[Information sent to applicants for new full-time post of Assistant Archivist. Gives interesting background, and principles: e.g., "An on-going challenge to the Archive and Study Centre is to find its place in a community in which history is often a disposable commodity..." Survival was on the agenda.]
Further Information for Applicants
The Archive and Study Centre began life in one room, with the David Wills Collection, in 1989. At that point there was no specific budget, and the research archivist was seconded from the Homer Lane Trust on a shared-time basis.
The need for such a facility quickly became clear, and with the unfailing support of the Trust it has grown steadily, expanding into two and then three rooms, before taking over the greater half of an existing residential building, to which is now being added a purpose-built archive store extension and work-rooms. From time to time there has been volunteer help, and for a period we had a part-time Assistant Archivist. But there has never been enough help to do all of the work that has needed to be done, and part of the new Assistant Archivist’s task will be to help identify and deal with the existing backlog.
There is currently a full-time archivist, a part-time archive assistant, and a part-time curator (for the democratic/progressive/alternative education side of our collections). This is a small but established team which is used to working together - with direction set by the Archivist, who is ultimately responsible to the Trust for the Archive and Study Centre, but in an environment of mutual consultation and concern, of personal initiative and motivation.
The Archivist is fully aware that having set up the operating systems in the Archive and Study Centre, and having been responsible for them from the beginning, they will inevitably reflect both his weaknesses as well as his strengths. The Assistant Archivist will play an important role by bringing new questions and insights into the situation, in order to help to ensure that we achieve the highest standards of practice possible.
Confidentiality
Because of its areas of concern the Archive and Study Centre is responsible for a great deal of material relating to personal and social difficulties, disturbance, and distress. This calls for a special approach and orientation in those who work here. From the Archive and Study Centre Handbook:
One of the limiting factors governing our management of the archive and oral history collections is the high degree of sensitivity of many of them, or of some of their contents. We have an obligation to protect such material from unauthorised and/or unsupervised access, and this must be a part of our thinking from the very earliest moment of contact. This means that all in-coming archive and oral history materials in particular are handled as confidential until a specific decision is made by the archivist, normally in association with the donor or interviewee, to regard them otherwise. This places an obligation on Archive staff to be able to recognise potentially sensitive material when they come across it, and to maintain what is effectively a therapeutic confidence in all areas of work within the Archive. In an archive of this type the staff do have a therapeutic responsibility in the on-going lives of residents, of staff and even of organisations represented in the collections, the foundation of which is the capacity to sustain trust.
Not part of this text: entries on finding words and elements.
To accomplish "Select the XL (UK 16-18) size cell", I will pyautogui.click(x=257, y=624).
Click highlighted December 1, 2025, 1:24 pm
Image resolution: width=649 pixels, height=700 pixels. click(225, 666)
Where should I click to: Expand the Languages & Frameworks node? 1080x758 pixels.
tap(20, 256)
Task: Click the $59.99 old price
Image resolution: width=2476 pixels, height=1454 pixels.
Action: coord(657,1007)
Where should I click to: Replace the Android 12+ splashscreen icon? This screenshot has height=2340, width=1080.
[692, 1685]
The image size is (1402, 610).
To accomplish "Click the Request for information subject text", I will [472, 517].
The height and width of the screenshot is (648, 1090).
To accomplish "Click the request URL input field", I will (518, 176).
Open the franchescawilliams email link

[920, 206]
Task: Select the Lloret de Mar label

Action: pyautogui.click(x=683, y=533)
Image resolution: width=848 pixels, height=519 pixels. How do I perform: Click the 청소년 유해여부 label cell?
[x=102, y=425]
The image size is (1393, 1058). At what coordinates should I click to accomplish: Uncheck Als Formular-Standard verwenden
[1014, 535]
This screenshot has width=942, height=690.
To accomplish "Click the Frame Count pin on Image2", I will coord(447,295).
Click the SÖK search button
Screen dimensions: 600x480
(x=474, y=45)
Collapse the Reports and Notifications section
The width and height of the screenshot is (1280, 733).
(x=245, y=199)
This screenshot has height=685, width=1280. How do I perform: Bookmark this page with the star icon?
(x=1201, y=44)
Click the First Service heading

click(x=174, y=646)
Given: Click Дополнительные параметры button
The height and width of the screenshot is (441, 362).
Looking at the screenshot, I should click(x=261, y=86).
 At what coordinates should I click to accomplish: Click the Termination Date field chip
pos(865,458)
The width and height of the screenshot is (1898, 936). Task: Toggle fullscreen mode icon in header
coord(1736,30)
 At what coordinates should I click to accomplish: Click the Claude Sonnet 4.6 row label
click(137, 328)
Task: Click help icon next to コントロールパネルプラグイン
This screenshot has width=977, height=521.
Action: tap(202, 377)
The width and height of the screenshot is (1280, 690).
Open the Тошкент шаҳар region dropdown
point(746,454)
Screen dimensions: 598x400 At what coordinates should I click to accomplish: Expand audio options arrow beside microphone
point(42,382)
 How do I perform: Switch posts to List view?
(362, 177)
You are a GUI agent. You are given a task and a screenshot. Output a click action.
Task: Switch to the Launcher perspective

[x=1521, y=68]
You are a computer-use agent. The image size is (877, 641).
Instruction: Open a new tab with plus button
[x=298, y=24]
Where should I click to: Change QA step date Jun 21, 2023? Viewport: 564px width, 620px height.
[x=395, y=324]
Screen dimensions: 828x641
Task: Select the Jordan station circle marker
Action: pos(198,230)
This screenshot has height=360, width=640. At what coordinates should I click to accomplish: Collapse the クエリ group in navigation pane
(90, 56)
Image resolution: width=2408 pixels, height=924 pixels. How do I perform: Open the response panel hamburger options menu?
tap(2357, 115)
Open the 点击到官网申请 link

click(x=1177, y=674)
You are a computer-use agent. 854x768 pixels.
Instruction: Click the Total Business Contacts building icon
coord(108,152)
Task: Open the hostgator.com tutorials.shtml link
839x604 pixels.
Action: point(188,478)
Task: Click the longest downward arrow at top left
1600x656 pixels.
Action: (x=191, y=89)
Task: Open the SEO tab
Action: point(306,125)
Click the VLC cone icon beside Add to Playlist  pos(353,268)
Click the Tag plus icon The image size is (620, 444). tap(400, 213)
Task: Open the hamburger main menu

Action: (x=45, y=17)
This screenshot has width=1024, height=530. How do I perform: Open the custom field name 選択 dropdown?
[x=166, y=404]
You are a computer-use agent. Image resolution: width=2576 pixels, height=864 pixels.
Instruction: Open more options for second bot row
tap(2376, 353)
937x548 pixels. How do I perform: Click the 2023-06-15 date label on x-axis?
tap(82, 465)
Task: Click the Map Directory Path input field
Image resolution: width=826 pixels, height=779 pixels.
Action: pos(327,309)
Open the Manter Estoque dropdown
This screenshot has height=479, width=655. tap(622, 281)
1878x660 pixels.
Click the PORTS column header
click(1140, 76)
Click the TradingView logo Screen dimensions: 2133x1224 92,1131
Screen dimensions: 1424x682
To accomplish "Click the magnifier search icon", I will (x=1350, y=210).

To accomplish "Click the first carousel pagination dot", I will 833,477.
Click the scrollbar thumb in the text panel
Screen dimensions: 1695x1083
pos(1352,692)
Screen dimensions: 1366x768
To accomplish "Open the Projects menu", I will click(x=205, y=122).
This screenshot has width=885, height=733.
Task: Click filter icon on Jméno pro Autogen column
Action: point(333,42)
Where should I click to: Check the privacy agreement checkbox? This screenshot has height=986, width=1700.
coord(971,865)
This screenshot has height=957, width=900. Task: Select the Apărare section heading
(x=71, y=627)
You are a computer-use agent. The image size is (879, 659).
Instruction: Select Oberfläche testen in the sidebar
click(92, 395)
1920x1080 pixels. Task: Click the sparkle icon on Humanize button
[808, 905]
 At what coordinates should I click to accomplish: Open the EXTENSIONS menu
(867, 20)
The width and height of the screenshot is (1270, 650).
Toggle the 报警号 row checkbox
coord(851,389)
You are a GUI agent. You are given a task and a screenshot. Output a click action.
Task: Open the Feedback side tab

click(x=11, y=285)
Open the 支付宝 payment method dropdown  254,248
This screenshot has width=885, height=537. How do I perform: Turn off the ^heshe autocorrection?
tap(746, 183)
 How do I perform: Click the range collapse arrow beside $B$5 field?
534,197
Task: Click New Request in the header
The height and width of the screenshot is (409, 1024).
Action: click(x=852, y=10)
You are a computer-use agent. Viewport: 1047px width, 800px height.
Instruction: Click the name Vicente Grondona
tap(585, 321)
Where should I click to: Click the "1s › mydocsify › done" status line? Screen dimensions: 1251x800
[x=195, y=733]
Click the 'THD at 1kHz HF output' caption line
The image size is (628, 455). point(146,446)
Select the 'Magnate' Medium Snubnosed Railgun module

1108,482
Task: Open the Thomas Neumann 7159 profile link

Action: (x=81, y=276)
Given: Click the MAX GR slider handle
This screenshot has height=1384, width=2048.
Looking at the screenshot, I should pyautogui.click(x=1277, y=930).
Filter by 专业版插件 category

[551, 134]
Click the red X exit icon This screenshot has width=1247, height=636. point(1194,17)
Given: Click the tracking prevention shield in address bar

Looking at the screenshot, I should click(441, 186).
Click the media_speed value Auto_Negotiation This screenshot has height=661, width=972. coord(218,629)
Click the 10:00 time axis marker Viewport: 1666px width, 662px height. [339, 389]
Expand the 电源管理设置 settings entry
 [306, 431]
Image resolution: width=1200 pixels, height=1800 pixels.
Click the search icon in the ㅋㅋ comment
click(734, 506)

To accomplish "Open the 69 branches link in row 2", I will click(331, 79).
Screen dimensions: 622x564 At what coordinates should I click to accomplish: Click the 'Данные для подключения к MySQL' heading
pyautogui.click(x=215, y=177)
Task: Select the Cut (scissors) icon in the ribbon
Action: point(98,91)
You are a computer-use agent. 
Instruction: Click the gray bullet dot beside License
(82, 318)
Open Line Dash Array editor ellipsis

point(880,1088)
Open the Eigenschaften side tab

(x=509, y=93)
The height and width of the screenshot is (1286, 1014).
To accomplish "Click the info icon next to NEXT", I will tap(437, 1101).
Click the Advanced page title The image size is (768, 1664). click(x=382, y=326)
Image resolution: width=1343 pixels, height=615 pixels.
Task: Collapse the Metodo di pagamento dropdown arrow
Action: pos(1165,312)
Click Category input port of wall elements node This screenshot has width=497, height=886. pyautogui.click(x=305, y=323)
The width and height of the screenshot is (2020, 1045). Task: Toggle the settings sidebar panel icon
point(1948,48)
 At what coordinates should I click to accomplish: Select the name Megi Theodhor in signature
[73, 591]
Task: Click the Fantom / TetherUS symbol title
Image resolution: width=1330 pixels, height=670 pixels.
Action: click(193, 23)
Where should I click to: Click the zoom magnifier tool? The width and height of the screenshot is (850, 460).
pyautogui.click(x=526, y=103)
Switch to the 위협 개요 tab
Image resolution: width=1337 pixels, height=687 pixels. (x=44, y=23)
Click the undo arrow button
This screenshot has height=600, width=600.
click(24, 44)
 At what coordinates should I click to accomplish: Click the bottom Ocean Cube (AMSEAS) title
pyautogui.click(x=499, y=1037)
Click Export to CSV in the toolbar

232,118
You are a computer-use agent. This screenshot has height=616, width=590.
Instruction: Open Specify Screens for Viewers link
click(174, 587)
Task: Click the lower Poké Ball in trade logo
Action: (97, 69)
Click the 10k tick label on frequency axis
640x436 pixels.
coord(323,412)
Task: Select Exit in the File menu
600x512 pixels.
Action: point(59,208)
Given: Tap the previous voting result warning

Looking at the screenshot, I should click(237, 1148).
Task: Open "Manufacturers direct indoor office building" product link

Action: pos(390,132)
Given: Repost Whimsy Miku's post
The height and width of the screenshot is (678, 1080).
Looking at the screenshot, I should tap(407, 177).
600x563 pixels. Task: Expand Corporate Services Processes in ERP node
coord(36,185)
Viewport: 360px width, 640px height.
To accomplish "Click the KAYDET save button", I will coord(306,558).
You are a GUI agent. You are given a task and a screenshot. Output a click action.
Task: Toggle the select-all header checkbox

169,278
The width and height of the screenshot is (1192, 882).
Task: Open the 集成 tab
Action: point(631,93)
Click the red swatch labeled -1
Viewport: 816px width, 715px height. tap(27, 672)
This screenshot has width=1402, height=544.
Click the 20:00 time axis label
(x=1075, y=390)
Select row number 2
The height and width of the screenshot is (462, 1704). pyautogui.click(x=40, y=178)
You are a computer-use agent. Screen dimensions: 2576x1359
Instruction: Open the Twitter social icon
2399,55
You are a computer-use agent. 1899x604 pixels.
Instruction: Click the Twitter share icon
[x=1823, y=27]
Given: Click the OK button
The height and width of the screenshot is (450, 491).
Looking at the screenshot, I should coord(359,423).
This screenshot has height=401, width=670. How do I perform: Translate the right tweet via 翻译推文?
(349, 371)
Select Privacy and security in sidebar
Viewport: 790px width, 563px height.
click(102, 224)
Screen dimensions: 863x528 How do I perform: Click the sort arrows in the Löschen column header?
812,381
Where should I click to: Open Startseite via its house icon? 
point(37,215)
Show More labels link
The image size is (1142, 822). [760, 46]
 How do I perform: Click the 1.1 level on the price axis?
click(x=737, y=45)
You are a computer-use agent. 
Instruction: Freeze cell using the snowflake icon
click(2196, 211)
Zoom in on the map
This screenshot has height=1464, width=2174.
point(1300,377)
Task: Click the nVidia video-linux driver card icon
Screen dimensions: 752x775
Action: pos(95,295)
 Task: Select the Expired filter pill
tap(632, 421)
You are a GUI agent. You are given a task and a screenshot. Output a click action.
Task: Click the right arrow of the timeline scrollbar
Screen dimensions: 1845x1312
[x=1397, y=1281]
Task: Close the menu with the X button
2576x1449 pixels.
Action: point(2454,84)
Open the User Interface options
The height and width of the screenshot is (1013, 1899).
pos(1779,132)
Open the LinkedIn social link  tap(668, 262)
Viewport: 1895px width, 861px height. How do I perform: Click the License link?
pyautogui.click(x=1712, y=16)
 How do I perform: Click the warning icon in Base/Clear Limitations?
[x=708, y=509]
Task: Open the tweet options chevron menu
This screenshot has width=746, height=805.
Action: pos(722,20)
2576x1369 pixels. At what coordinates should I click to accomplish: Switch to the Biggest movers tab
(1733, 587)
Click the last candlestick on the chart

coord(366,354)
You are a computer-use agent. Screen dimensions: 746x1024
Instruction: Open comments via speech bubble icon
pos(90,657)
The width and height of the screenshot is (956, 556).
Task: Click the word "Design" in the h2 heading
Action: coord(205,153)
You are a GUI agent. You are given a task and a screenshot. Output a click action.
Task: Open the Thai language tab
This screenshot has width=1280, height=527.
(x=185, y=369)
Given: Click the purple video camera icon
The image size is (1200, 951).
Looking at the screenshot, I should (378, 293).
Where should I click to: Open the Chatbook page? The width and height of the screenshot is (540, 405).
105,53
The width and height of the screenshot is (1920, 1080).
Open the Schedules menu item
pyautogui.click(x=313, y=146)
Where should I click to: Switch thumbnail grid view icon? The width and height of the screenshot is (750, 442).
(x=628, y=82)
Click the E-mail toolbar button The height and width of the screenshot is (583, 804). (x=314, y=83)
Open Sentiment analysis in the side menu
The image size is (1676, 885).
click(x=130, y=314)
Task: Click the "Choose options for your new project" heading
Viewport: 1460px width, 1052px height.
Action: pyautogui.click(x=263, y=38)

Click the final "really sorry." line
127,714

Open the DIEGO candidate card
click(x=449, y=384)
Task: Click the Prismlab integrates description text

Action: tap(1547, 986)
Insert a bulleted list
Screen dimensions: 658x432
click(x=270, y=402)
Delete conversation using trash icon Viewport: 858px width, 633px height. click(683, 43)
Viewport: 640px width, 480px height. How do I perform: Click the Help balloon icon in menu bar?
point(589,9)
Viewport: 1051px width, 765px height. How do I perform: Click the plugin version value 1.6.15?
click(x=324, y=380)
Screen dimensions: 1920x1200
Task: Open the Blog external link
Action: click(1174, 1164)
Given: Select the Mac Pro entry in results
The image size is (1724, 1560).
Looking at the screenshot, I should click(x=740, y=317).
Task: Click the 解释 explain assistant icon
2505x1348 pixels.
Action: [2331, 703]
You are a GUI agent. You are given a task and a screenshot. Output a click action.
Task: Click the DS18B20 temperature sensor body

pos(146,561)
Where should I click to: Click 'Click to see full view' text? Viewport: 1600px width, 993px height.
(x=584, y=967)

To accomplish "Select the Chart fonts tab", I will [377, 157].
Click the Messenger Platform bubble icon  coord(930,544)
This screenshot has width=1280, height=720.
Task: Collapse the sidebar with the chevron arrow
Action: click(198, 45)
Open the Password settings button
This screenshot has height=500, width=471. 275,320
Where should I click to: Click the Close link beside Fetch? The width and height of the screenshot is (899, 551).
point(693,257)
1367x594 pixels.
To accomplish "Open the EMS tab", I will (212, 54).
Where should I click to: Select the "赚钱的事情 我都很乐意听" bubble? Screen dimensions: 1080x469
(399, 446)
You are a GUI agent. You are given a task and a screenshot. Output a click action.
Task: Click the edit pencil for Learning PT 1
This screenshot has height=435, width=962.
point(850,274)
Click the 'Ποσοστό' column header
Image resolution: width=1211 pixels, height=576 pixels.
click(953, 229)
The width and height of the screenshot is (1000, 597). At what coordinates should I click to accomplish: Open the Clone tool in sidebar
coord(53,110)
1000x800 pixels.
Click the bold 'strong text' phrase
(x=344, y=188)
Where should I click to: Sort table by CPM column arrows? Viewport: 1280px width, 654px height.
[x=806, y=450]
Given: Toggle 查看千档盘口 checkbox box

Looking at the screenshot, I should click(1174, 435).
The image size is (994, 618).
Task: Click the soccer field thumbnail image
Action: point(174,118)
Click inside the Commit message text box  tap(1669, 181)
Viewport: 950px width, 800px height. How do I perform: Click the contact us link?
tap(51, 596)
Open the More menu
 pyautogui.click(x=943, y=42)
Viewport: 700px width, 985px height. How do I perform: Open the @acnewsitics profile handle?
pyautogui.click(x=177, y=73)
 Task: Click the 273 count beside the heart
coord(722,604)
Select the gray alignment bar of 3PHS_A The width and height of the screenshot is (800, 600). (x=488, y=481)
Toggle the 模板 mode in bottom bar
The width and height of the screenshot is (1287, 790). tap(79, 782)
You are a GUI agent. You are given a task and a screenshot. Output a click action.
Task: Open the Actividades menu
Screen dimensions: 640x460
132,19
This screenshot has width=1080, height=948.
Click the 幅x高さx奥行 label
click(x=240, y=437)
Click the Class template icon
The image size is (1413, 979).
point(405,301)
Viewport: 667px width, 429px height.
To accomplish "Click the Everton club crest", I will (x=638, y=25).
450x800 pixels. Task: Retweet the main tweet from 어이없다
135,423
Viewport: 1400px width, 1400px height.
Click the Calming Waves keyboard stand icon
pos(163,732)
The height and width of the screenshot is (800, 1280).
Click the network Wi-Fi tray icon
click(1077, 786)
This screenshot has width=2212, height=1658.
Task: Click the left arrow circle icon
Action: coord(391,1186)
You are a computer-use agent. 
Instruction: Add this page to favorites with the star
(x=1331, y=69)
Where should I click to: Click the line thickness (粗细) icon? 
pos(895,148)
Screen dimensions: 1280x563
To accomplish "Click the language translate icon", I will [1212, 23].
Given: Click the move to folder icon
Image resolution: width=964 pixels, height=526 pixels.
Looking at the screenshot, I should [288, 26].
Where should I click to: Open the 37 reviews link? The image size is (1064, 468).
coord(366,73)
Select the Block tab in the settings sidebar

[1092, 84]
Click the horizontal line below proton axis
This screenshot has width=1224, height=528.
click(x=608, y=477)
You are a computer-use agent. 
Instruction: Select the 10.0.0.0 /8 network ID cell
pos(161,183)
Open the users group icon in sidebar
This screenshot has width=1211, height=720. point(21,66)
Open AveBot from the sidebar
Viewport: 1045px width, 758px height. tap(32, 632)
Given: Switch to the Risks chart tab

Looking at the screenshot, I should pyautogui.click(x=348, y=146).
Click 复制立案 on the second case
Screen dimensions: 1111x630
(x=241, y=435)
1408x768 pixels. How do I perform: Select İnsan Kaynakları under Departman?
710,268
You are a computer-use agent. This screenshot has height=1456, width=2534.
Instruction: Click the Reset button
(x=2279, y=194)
Having discussed these issues in relation to the new Assistant Archivist position, the Trustees have asked that an explicit confidentiality clause be included in the contract of employment.
Therapeutic communities are notoriously under-recorded, and a great deal of their history has been lost or has been simply discarded. Indeed, the long-term value of archival records and of history and research based on them is still not generally recognised.
An on-going challenge to the Archive and Study Centre is to find its place in a community in which history is often a disposable commodity; to locate and recover as much of that community’s memory as possible; and in effect to ensure the Archive and Study Centre’s own survival by facilitating a shift in the way that contemporary and archival materials are viewed and handled by the members of that community. Underlying this challenge is the perception that archives form a key part of a community’s memory; that memory is essential to the health and well-being of a community; and that the field to which the Archive and Study Centre is devoted plays an important role in the health and well-being of our Society.
The person appointed to this post will have the unusual opportunity of taking part in the on-going creation of an archives service with unlimited potentials for discovery and invention. It would be best to enjoy making archives and all they stand for come to life for people who are doing some of the most difficult work our Society has available; and to make those same materials come to life for the wider community to which we all belong, and thereby serve the field in that way. The foundation is best archival practice; the work is bringing that practice to life.